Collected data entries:
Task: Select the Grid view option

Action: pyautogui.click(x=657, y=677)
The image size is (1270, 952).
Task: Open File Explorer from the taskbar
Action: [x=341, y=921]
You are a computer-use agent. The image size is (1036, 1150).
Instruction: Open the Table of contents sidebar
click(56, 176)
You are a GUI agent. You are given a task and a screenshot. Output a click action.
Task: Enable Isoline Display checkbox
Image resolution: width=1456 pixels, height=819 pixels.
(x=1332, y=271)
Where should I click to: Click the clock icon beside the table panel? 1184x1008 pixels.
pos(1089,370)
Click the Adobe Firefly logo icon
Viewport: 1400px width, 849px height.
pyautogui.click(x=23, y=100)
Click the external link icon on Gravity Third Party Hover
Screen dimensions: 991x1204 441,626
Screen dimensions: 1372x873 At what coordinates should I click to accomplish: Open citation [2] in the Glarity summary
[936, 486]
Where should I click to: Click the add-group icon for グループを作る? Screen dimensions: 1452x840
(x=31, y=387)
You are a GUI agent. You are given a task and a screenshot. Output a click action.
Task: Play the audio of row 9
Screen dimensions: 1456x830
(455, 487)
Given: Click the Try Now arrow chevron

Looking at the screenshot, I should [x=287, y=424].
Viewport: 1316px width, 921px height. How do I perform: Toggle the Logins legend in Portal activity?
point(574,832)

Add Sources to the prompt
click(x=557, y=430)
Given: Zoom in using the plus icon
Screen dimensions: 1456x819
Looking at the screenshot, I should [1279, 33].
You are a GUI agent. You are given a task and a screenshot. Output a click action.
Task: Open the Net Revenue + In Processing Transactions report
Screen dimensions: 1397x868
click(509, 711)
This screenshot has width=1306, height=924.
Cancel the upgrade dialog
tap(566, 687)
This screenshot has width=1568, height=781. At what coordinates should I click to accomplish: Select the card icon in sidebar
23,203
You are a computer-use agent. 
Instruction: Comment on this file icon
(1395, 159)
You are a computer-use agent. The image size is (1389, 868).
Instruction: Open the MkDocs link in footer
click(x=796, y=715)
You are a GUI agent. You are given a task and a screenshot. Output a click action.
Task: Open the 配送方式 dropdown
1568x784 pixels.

What this task involves:
Write out the lines above, starting at the line that contains "Cancel the upgrade dialog" and ending with the final line, and nothing else; copy them exactly.

Exercise response:
Cancel the upgrade dialog
tap(566, 687)
This screenshot has width=1568, height=781. At what coordinates should I click to accomplish: Select the card icon in sidebar
23,203
You are a computer-use agent. 
Instruction: Comment on this file icon
(1395, 159)
You are a computer-use agent. The image size is (1389, 868).
Instruction: Open the MkDocs link in footer
click(x=796, y=715)
You are a GUI agent. You are given a task and a screenshot. Output a click action.
Task: Open the 配送方式 dropdown
1568x784 pixels.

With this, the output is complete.